● **Text excerpt**
• • • •

Hutchmed (China) is evaluating supply-chain options for a blood-cancer drug recently approved by Beijing to mitigate impact from the ongoing US-China trade war, according to its chief.
Last month the company won conditional nationwide approval from China’s National Medical Products Administration (NMPA) to sell tazemetostat, after it completed a phase two bridging study involving 42 patients.
The approval is for follicular-lymphoma patients whose cancer has a mutation called EZH2 and who either failed to respond to treatment or whose cancer has recurred after therapy. The mutation exists in 20 to 25 per cent of Chinese patients with the cancer, Hutchmed CEO and chief scientific officer Su Weiguo said. In 2022, new follicular lymphoma cases totalled 78,000 in the US and 81,000 in China, according to Hutchmed.
Tazemetostat is the first EZH2 inhibitor approved by the NMPA, Su said. Hutchmed aims to conduct separate trials in China to potentially expand the drug’s usage to patients with solid cancers.
“In recent years, drugs to inhibit EZH2 have been studied globally for treating multiple solid tumours such as triple-negative breast, ovarian and prostate cancers,” he said. “We plan to kick off similar studies on tazemetostat among Chinese patients with solid tumours.”
Tazemetostat is currently manufactured in the US and is likely to be subject to tariffs when imported into China, so Hutchmed is evaluating options to minimise the cost impact.

• • • •

● **Data section**
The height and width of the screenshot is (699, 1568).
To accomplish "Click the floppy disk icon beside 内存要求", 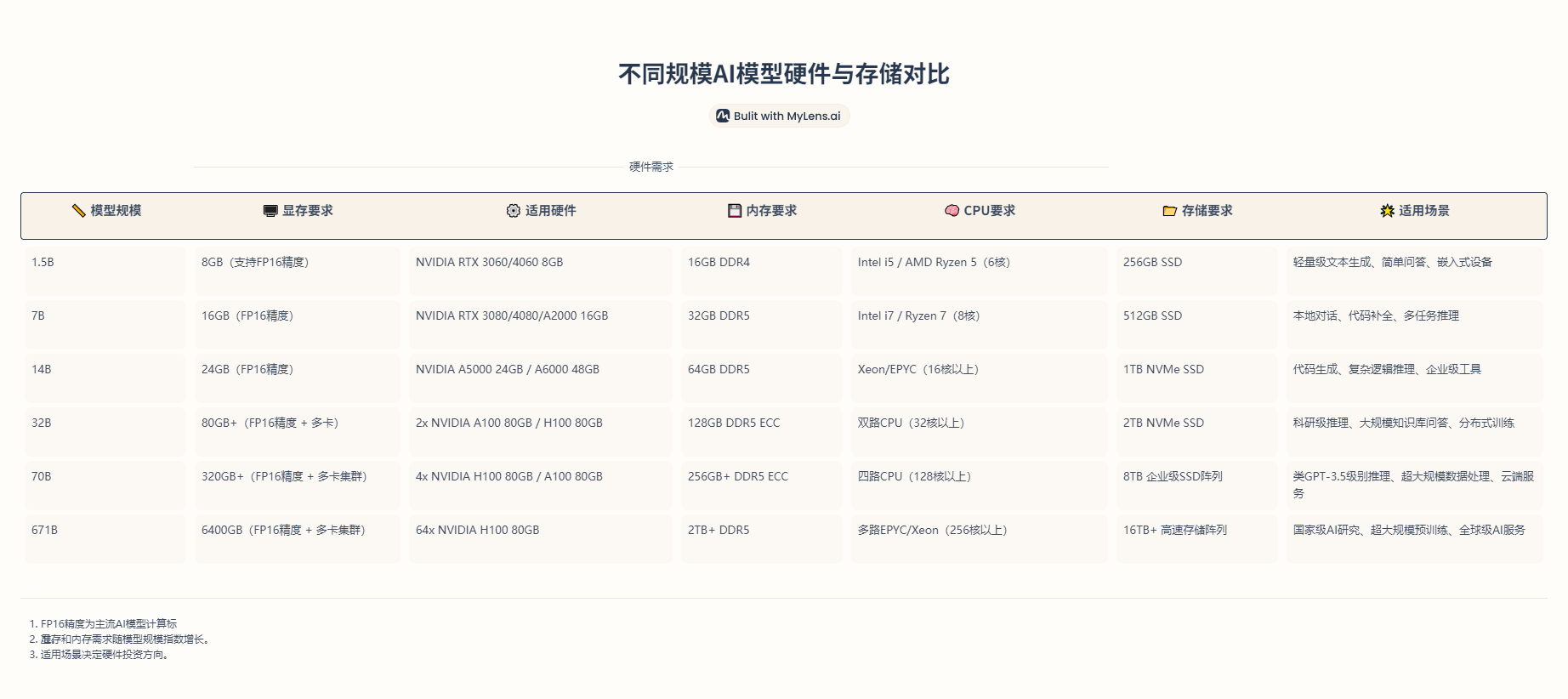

• • • •

● **About this task**
Reproduce the tazemetostat article above word for word, from "The approval is" up to and including "according to Hutchmed.".

● **Response to the exercise**
The approval is for follicular-lymphoma patients whose cancer has a mutation called EZH2 and who either failed to respond to treatment or whose cancer has recurred after therapy. The mutation exists in 20 to 25 per cent of Chinese patients with the cancer, Hutchmed CEO and chief scientific officer Su Weiguo said. In 2022, new follicular lymphoma cases totalled 78,000 in the US and 81,000 in China, according to Hutchmed.